Let’s club these functions into one function and return a result based on LoadType.

/**
* this returns the page key or the final end of list success result
*/
suspend fun getKeyPageData(loadType: LoadType, state: PagingState<Int, DoggoImageModel>): Any? {
return when (loadType) {
LoadType.REFRESH -> {
val remoteKeys = getClosestRemoteKey(state)
remoteKeys?.nextKey?.minus(1) ?: DEFAULT_PAGE_INDEX
}
LoadType.APPEND -> {
val remoteKeys = getLastRemoteKey(state)
?: throw InvalidObjectException("Remote key should not be null for $loadType")
remoteKeys.nextKey
}
LoadType.PREPEND -> {
val remoteKeys = getFirstRemoteKey(state)
?: throw InvalidObjectException("Invalid state, key should not be null")
//end of list condition reached
remoteKeys.prevKey ?: return MediatorResult.Success(endOfPaginationReached = true)
remoteKeys.prevKey
}
}
}

The first point for loading page type is now done now fill the rest of the load() function as per given points which is easy to follow. Here is a full implementation of the load() function after fill up.

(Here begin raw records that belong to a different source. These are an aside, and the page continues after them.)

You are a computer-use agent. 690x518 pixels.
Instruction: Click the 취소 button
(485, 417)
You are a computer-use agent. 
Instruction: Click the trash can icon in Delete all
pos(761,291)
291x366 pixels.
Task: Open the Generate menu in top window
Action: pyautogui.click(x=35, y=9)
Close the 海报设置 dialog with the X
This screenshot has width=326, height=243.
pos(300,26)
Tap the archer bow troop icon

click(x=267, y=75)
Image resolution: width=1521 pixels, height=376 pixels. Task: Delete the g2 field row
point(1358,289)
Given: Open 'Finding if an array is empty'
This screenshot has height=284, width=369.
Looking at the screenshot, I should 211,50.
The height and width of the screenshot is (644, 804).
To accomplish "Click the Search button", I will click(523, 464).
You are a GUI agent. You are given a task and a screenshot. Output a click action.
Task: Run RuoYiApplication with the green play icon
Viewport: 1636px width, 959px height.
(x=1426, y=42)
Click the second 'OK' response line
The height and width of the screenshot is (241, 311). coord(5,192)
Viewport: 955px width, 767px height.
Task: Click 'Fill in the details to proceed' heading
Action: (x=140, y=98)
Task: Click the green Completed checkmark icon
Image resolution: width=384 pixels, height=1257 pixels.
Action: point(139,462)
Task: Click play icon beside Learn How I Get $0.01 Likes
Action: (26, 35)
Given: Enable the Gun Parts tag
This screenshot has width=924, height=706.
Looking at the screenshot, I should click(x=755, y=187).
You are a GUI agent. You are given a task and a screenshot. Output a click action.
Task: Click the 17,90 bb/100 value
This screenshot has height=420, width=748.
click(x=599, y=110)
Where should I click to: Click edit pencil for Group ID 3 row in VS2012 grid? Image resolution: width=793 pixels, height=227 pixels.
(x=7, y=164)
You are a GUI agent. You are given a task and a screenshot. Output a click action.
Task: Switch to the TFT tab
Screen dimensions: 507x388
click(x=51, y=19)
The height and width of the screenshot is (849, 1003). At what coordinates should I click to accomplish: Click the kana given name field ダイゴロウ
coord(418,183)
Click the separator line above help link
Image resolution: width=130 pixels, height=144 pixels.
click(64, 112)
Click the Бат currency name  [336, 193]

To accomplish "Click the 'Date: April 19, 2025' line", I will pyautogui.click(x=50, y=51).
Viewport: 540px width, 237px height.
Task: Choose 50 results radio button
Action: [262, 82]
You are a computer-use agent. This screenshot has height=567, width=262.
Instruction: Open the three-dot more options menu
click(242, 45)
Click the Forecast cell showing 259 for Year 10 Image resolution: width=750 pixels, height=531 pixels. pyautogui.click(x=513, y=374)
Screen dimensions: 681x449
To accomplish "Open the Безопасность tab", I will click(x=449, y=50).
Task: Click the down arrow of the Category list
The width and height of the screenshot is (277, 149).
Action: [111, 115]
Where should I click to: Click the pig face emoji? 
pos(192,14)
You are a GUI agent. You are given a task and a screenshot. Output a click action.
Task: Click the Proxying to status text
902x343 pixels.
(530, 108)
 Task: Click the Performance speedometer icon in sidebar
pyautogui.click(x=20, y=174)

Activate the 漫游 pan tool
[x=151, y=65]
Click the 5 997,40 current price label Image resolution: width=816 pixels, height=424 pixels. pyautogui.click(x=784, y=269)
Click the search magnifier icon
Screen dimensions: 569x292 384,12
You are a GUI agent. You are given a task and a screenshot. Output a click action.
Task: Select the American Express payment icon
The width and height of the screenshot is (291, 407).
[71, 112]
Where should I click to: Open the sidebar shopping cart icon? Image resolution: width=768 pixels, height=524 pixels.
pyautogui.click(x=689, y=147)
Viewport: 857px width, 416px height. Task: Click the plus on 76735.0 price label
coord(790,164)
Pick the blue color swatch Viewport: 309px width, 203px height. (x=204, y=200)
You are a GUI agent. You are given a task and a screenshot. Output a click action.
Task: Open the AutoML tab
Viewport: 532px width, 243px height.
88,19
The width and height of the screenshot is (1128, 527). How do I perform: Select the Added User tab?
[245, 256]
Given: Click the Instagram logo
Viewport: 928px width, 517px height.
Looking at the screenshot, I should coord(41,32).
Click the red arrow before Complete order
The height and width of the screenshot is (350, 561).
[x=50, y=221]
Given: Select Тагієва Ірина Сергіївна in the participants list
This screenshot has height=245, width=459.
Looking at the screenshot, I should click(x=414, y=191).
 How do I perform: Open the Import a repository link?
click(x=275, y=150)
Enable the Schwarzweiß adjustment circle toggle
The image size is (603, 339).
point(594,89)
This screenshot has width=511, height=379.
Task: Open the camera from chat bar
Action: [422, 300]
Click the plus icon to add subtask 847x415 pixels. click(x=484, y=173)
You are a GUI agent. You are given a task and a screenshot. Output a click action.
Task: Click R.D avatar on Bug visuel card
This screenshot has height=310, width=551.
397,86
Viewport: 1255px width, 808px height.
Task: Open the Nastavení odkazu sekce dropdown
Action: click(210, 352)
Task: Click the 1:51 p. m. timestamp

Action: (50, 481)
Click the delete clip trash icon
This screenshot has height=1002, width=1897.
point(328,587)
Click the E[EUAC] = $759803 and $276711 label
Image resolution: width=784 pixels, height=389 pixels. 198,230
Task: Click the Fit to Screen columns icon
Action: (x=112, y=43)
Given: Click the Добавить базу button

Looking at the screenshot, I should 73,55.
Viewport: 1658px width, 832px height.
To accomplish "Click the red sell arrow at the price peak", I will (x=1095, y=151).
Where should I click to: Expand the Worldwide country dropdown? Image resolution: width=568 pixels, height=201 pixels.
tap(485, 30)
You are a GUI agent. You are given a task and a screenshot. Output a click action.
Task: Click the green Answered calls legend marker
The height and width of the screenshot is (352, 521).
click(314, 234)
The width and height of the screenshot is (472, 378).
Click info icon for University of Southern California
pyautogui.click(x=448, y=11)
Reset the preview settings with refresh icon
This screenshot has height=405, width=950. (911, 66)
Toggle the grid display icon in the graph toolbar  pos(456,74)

This completes the DoggoMediator. Now let’s see how we can call this mediator from the repository to get the reactive PagingData. Add the following function in the DoggoImagesRepository class.

fun letDoggoImagesFlowDb(pagingConfig: PagingConfig = getDefaultPageConfig()): Flow<PagingData<DoggoImageModel>> {
if (appDatabase == null) throw IllegalStateException("Database is not initialized")

val pagingSourceFactory = { appDatabase.getDoggoImageModelDao().getAllDoggoModel() }
return
Pager(
config = pagingConfig,
pagingSourceFactory = pagingSourceFactory,
remoteMediator = DoggoMediator(doggoApiService, appDatabase)
).flow
}

again you can return Observable and LiveData which is the same as we have done for PagingSource implementation. Calling this from ViewModel is the same nothing changed except the function name.

fun fetchDoggoImages(): Flow<PagingData<DoggoImageModel>> {
return repository.letDoggoImagesFlowDb().cachedIn(viewModelScope)
}

If we tie this up with our UI PagingDataAdapter then it will produce some output like below.

Paging with room

There are more cool features in the Paging3 Jetpack library and is under active development. Here is the full repository for this article feel free to fork or pull to see the implementation in details.

Note: Paging3 Jetpack library is under Alpha and was recently launched in June 2020.